(Bloomberg) -- For U.K.-based international broadcasters like Discovery Communications Inc. and Walt Disney Co. concerned about the consequences of Brexit, the European Union has some rather unhelpful advice: look to the 1980s.
If broadcasting isn’t covered by a negotiated free-trade deal between Britain and the EU, the fallback is the 1989 European Convention on Transfrontier Television, the European Commission said in a notice on March 19.
Signed in the very year in which Tim Berners-Lee wrote his proposal for what would become the World Wide Web, that convention probably isn’t enough to stop the broadcasters from relocating staff and operations to the EU. The treaty excludes seven member states, including Ireland and the Netherlands, lacks a mechanism for dispute settlement and of course doesn’t cover online streaming, which is a rapidly growing source of revenue for broadcasters.
“It’s a major problem,” said Alice Enders, a former economist for the World Trade Organization and head of research at media research firm Enders Analysis. “The online transmission point is a killer.”

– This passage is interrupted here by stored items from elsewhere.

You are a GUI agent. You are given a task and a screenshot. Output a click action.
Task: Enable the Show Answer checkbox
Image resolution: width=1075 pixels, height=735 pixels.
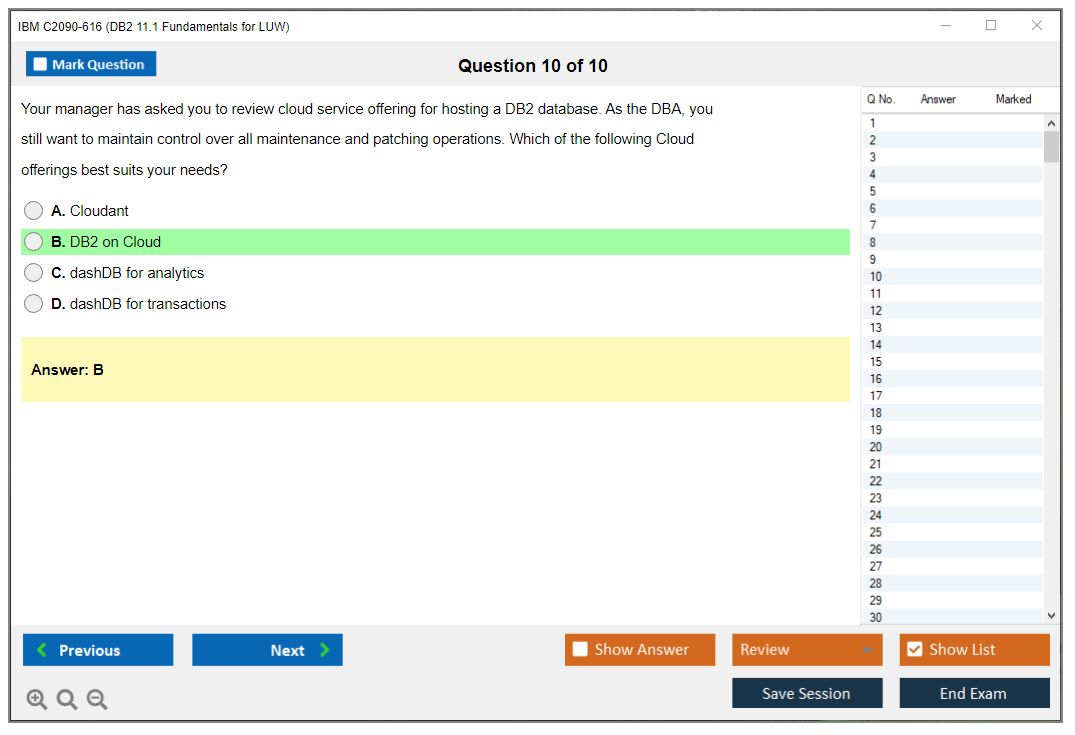point(580,650)
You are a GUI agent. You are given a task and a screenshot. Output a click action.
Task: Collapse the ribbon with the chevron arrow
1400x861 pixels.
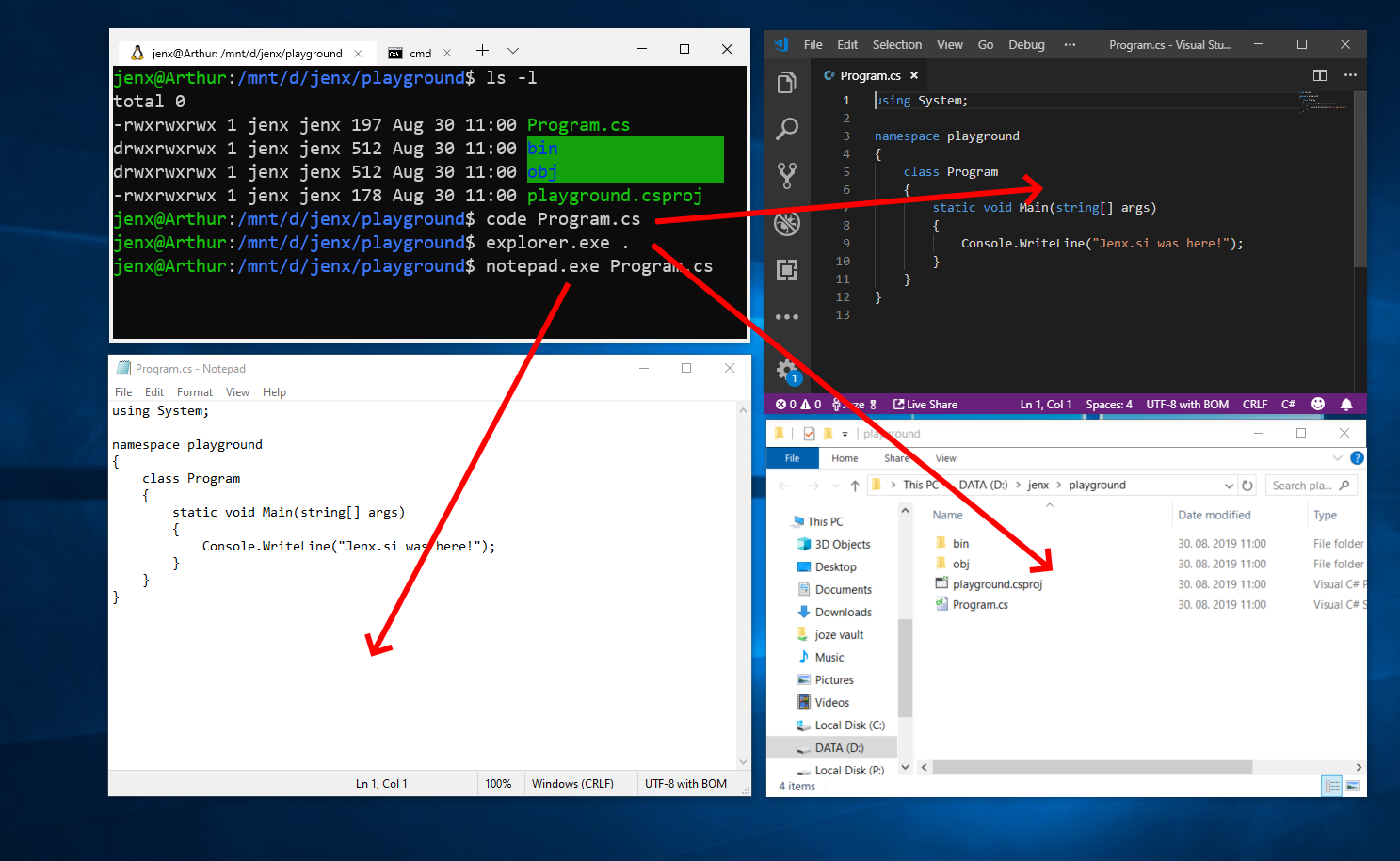click(x=1338, y=458)
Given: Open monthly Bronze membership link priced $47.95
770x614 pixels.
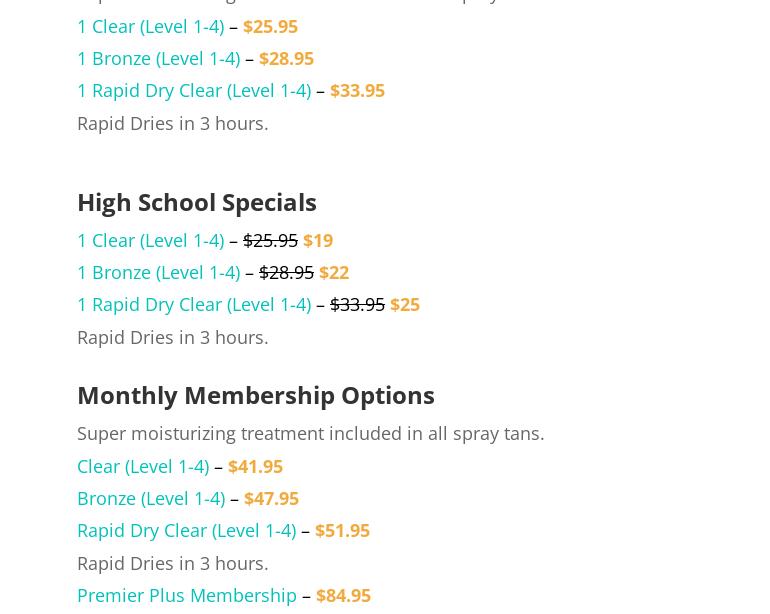Looking at the screenshot, I should (151, 499).
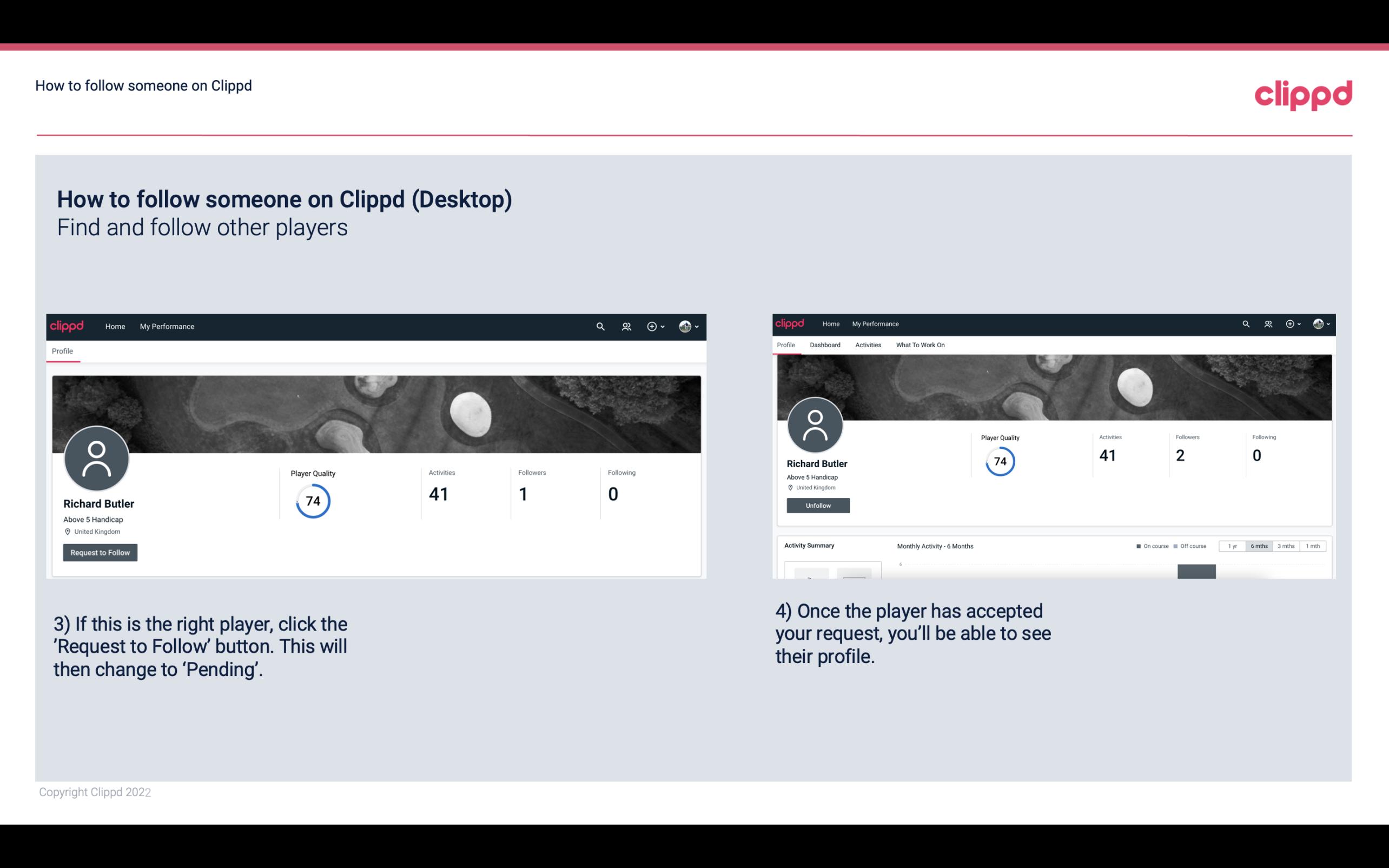Open the 'My Performance' menu item

167,326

At stake for the U.K. in resolving the broadcasting issue is about 1 billion pounds ($1.4 billion) of annual investment on content, production facilities, wage costs and technology, according to research by media analysis firm Oliver & Ohlbaum Associates commissioned by the Commercial Broadcasters Association.
Move to EU
Akin to global banks, media companies that use London as their European hub are weighing relocating staff and operations due to Brexit. The likes of Sweden’s Modern Times Group AB and Time Warner Inc.’s Turner International currently broadcast channels into the EU using U.K. licenses, a permission that will end when Britain leaves the European single market.
The inadequate contingency plan provided by the 1989 convention has media companies fretting because there’s little precedent of the sector being included in free-trade deals. Broadcasting is one of the least liberalized sectors in global trade. Countries like France seek to limit what can be beamed in from overseas on cultural grounds and broadcasting was excluded from the EU’s recent trade accord with Canada.
Countries such as Ireland, the Netherlands, Luxembourg and Belgium are all trying to woo companies considering a move. The Irish broadcasting regulator met with company officials in London earlier this month, while the President of Estonia will make a direct pitch to media executives on Wednesday.
A transition agreement between the U.K. and the EU announced earlier this month gives the companies some breathing space, but some will still want to relocate operations well in advance of Britain’s departure to guarantee transmission of their channels, said Helena Brewer, chief executive of RedBerry Media Ltd, a consultancy.
“It’s not possible for all broadcasters to sit on their hands and play the waiting game,” Brewer said. “They are more likely to move to provide certainty.”